Jerry Dunford Gets One Right

Sometimes someone gets something right.

You use history as your vehicle to blog and to spread the mistrusts about the flaggers and Southern heritage groups and history.

Absolutely. Several bloggers have been very active in sharing their understanding of history through their blogs (as well as through other venues). Their findings challenge the myths and misunderstandings about American history offered by Confederate heritage groups, including various “Flagger” groups and sole individuals. That in turn makes people mistrust what those heritage groups offer as “history.”

We always give the Dunford his due here.

In marked contrast, Connie Chastain offers the following observation:

Do you suppose Simpson and the navel-gazing academic “civil war blogging” circle will ever catch on that we don’t care what they think of us?

This, of course, is why Confederate heritage apologists advocates spend so much time telling us that they don’t care what their critics say. You can find Chastain’s comment buried in one of a series of posts that show just how much she doesn’t care. 🙂

Rest assured that the West Florida Flagger Gulf Coast Flaggers WTF West Florida Flaggers (sic) will provide so much entertainment in 2015 that I am now considering how to confine my commentary about the continuing exploits of the Pensacola Pariah within reasonable bounds. After all, there is real work to be done.

So Slavery Wasn’t So Bad?

We’ve all heard it before from defenders of Confederate heritage: slavery wasn’t so bad. Of course, the people who say this are overwhelmingly white people, including descendants of slaveholders (hello, Connie Chastain!).

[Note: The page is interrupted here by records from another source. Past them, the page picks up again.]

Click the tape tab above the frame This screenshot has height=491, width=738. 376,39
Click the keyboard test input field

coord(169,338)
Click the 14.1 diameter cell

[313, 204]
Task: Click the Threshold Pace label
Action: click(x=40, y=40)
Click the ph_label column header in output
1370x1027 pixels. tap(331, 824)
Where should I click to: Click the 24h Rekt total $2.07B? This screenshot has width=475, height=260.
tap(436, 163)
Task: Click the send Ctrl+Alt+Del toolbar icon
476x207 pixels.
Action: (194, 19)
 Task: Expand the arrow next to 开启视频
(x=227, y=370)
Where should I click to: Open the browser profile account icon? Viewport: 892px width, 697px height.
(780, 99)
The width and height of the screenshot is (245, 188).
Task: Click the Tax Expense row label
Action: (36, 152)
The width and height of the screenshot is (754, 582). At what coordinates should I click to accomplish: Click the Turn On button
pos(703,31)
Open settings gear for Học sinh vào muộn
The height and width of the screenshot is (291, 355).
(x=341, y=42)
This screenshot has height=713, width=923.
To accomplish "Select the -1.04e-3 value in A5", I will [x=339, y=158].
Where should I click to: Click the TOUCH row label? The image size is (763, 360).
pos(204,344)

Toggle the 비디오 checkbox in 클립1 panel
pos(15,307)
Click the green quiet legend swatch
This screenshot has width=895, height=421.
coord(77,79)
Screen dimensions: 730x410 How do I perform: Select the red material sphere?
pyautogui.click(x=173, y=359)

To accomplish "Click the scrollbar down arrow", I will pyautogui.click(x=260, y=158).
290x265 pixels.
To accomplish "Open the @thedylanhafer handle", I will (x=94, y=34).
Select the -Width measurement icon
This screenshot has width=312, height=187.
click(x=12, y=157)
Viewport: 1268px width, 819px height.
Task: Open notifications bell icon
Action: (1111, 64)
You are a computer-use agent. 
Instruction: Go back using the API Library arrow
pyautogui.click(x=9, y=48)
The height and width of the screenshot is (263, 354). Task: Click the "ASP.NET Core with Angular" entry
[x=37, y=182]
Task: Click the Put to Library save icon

Some people have also decided that anything Charles Barkley says is worth listening to. We in the Phoenix area know differently. Barkley was a talented, personable basketball player who reminded us that he was not a role model, and with good reason. However, Barkley has decided that because he can comment on NBA games, he can use that forum to comment on everything else under the sun, and to do so in a way that fascinates some people and sparks more than its share of eye-rolling and head-shaking responses.

So when the Round Mound of Rebound decided to agree with Confederate heritage apologists advocates that slavery might not have been as bad as some people claim, State Senator Hank Sanders of Alabama (D-Selma) had to disagree. The letter’s a welcome reminder of what slavery was all about.

And some of the comments attached to that story remind us that ignorance honed into a belief system is an astonishing thing.

Notable Moments in Confederate Heritage 2014: Part Six

Having arrived at the final two notable moments in Confederate heritage, we bring you this year’s runner-up:

Number Two: The University of Mississippi Wakes Up

In some ways it’s no surprise that the University of Mississippi’s behind the times when it comes to Confederate heritage. After all, it took its namesake state until 1995 to ratify the Thirteenth Amendment ending slavery … and eighteen more years to forward the notice of that action to Washington. This February the statue commemorating the entry of James Meredith into the university was vandalized. Confederate heritage advocates (including Carl “Hey Arnold!” Roden and Connie “All Alone on the Sidewalk” Chastain) donned their tin foil hats and declared that it was all a Yankee plot, a false flag operation. As usual, they were wrong: university authorities concluded that several sweet southern boys had been at the bottom of the incident (the heritage folks overlooked this, as is their wont: the truth hurts). In fact, in a model of poor timing, the Mid-South Flaggers quickly publicized their interest in flagging the sesquicentennial of the battle of Fort Pillow, where Confederate soldiers under the command of Nathan Bedford Forrest slaughtered surrendering African American soldiers on April 12, 1864, committing a war crime that heritage advocates have been in denial about ever since (just as they are in denial about Forrest’s connection to the Ku Klux Klan).

University officials saw things differently. Realizing that they had a problem on their hands, they reassessed the university’s celebration of Confederate heritage, something the university had already in years past attempted to mute. Their proposals, however modest, led to another outbreak of protests by the usual suspects … including none other than H. K. Edgerton, who did not enjoy in 2014 the visibility that was once his. Thus, it came as something of a surprise when members of the Mid-South Flaggers figured out that there were white supremacist nationalists in their midst (something that their fellow flaggers, the Virginia Flaggers, always deny, despite clear evidence to the contrary provided by their photographer and others). They did not embrace the association (again unlike the Virginia Flaggers) and they were not blind to it (unlike Ben Jones and the SCV). In highlighting this reaction on this blog I appear to have struck a nerve. That action should not obscure the Mid-South Flaggers’ rather distasteful behavior in other matters connected with university officials.

We’ve now reached the end of the year, and it looks as if the protests have been ineffective to date. An effort to get a series of propositions on the Mississippi ballot have done little but to make residents of other states with their own Confederate heritage problems say “thank God for Mississippi.” One suspects, however, that efforts to end the use of “Ole Miss” may not fare quite as well. Change may be slow, but it’s happened before.